Items from a dataset:
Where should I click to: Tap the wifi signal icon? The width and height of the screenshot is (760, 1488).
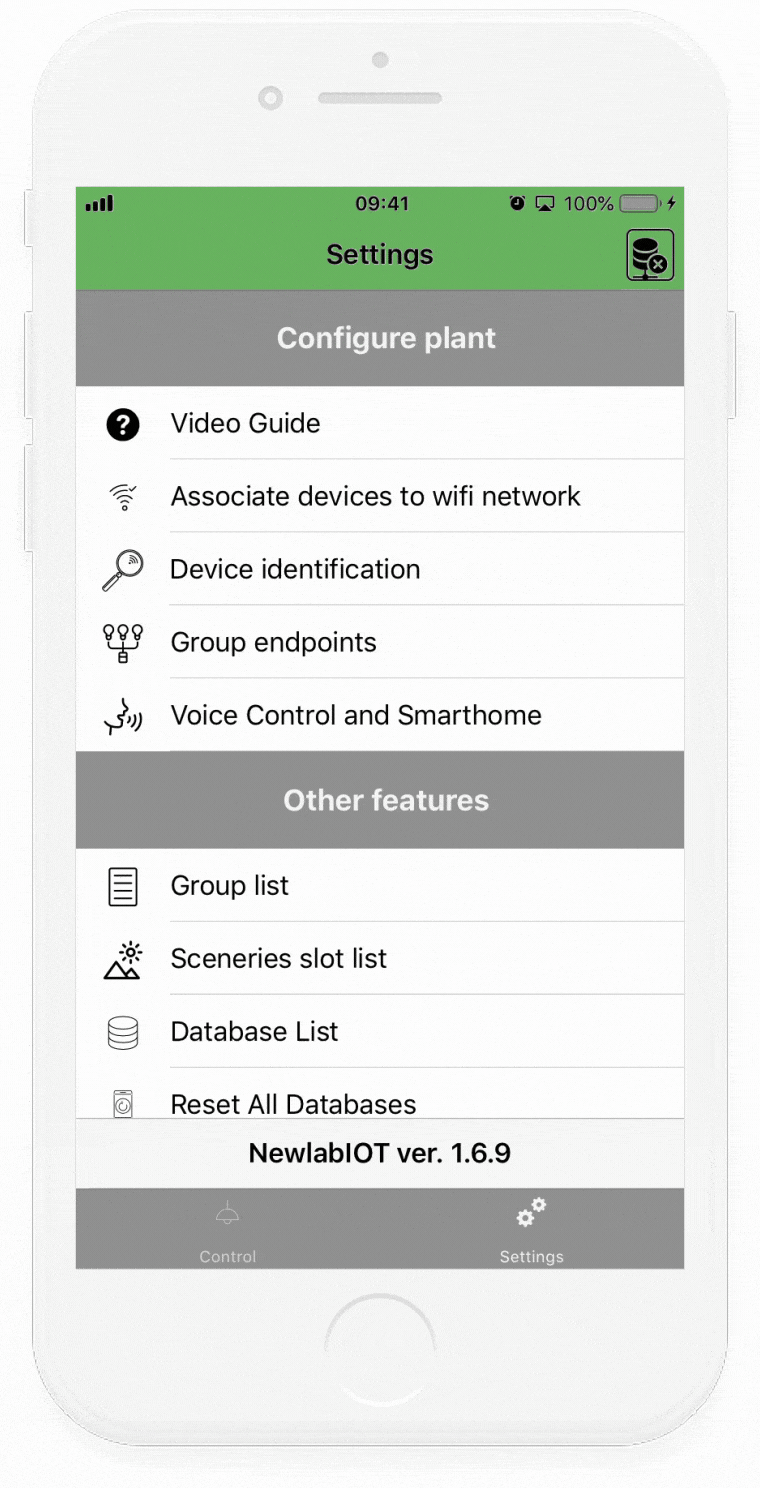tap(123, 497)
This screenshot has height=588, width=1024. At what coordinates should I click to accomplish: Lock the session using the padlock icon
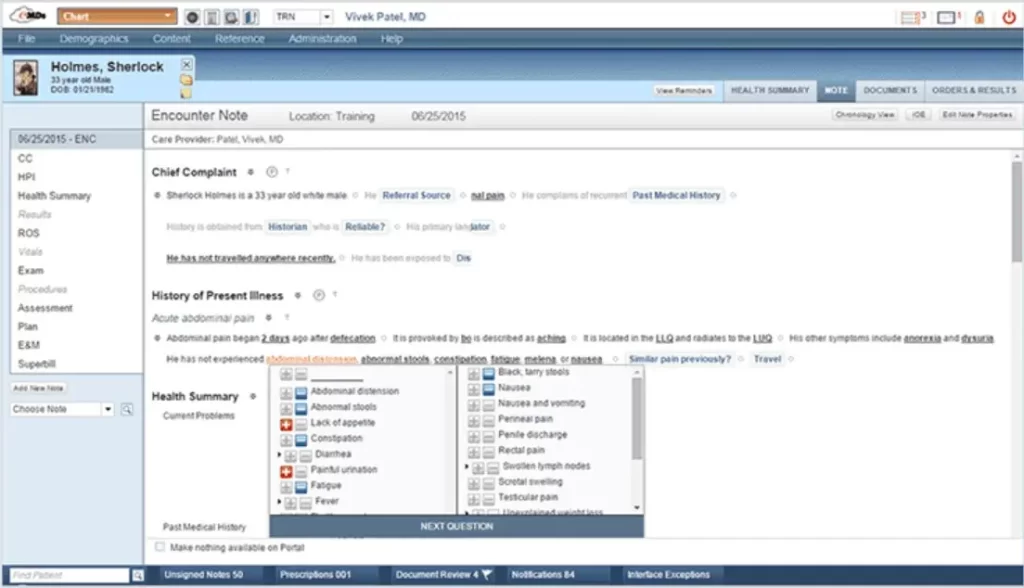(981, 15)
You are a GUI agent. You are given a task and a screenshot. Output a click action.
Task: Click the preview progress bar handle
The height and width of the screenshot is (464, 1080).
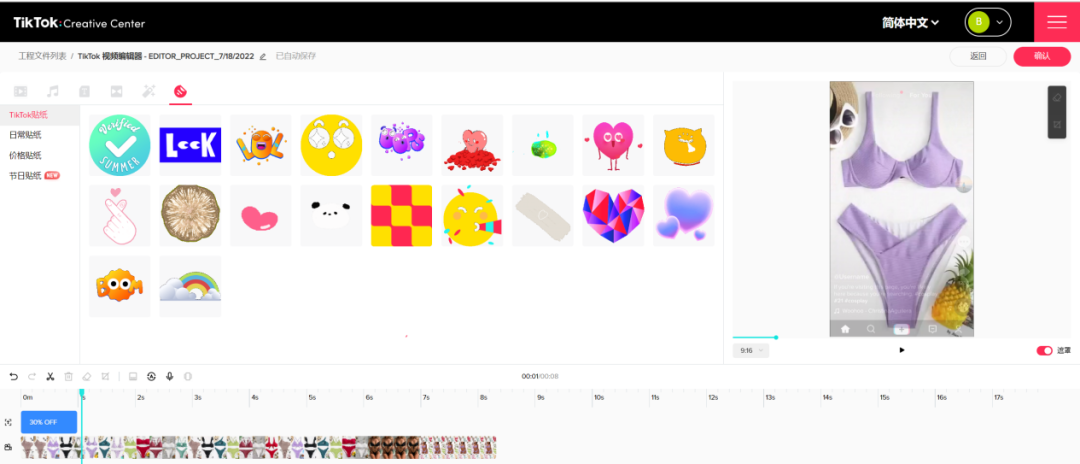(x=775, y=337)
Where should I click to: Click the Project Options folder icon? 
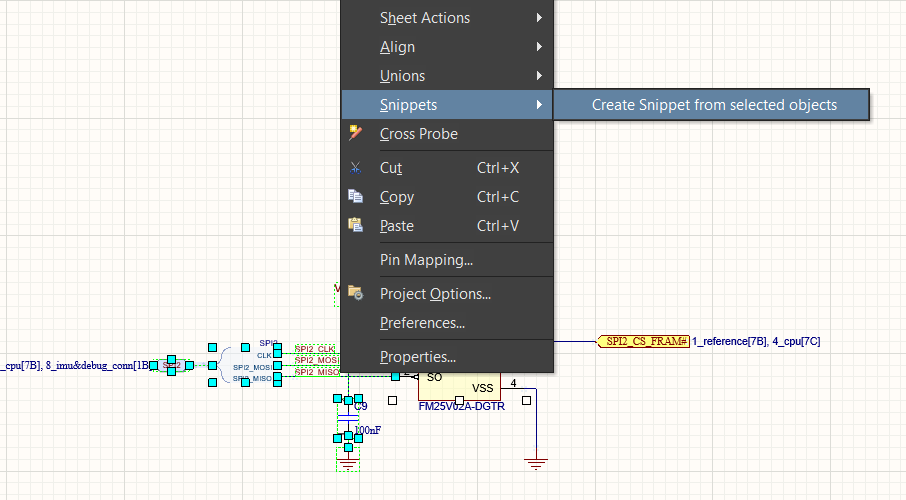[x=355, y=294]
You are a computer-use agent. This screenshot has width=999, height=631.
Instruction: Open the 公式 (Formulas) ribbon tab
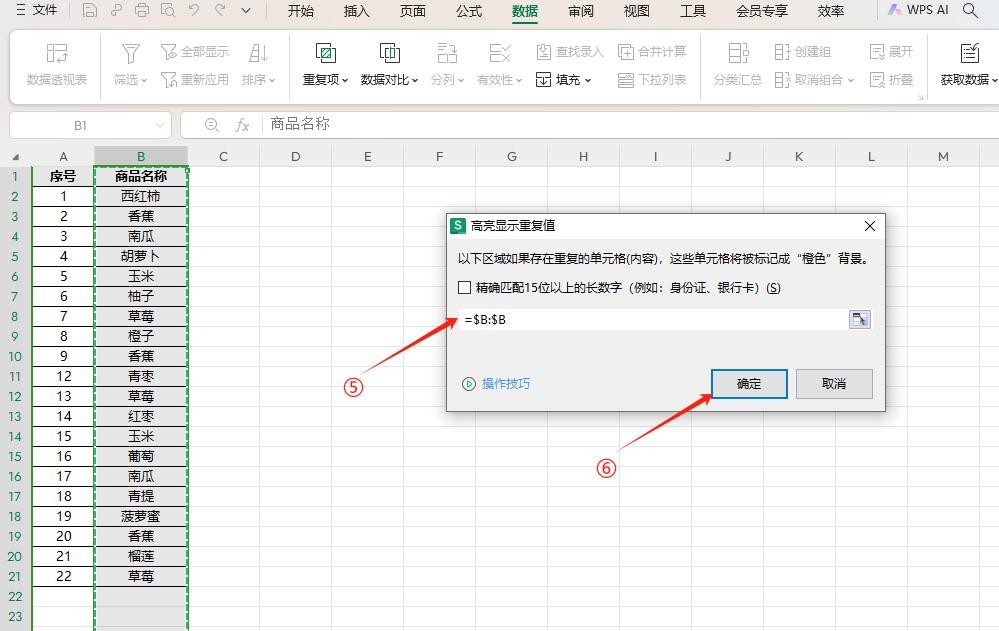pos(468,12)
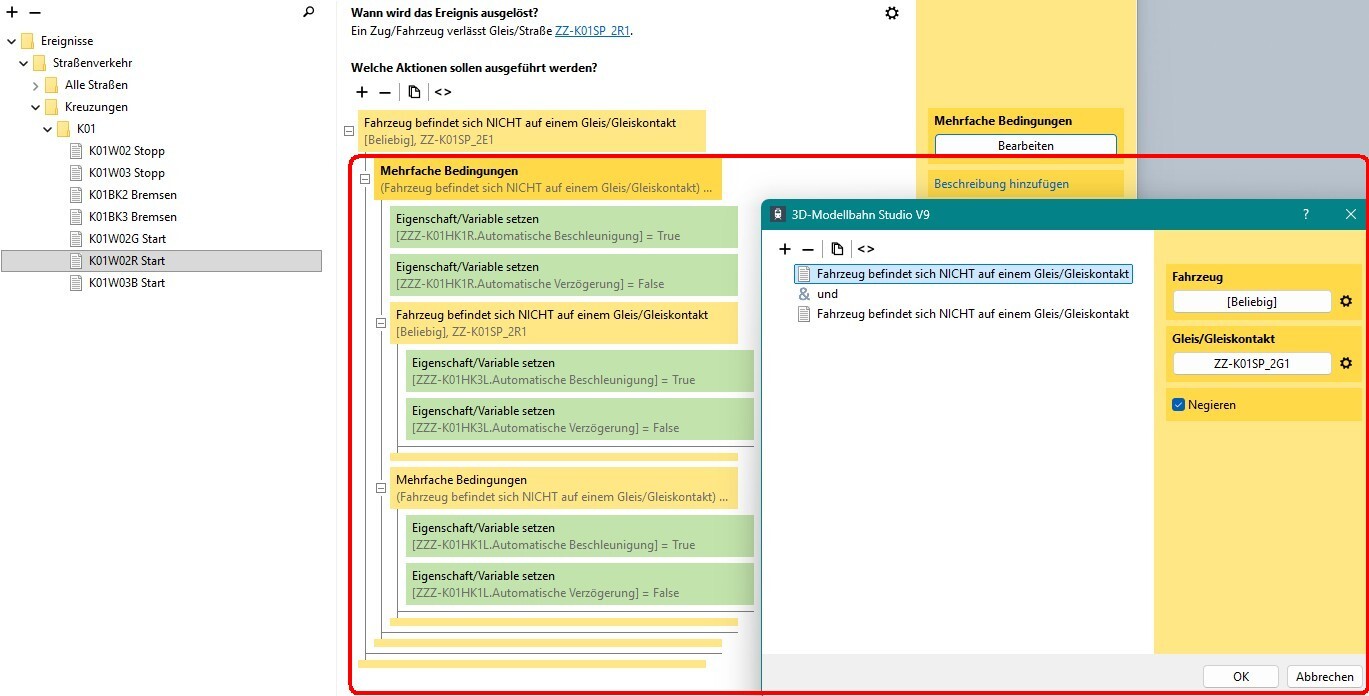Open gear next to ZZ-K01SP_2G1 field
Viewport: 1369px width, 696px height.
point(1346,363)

WORK TO BE COMPLETED:
Could you repeat, exactly and with nothing else, the lines from the first line of the records through the line containing "Task: Click the preview progress bar handle"? Leave out the pictures.

SOLVED PROBLEM:
Where should I click to: Tap the wifi signal icon? The width and height of the screenshot is (760, 1488).
tap(123, 497)
This screenshot has height=588, width=1024. At what coordinates should I click to accomplish: Lock the session using the padlock icon
(981, 15)
You are a GUI agent. You are given a task and a screenshot. Output a click action.
Task: Click the preview progress bar handle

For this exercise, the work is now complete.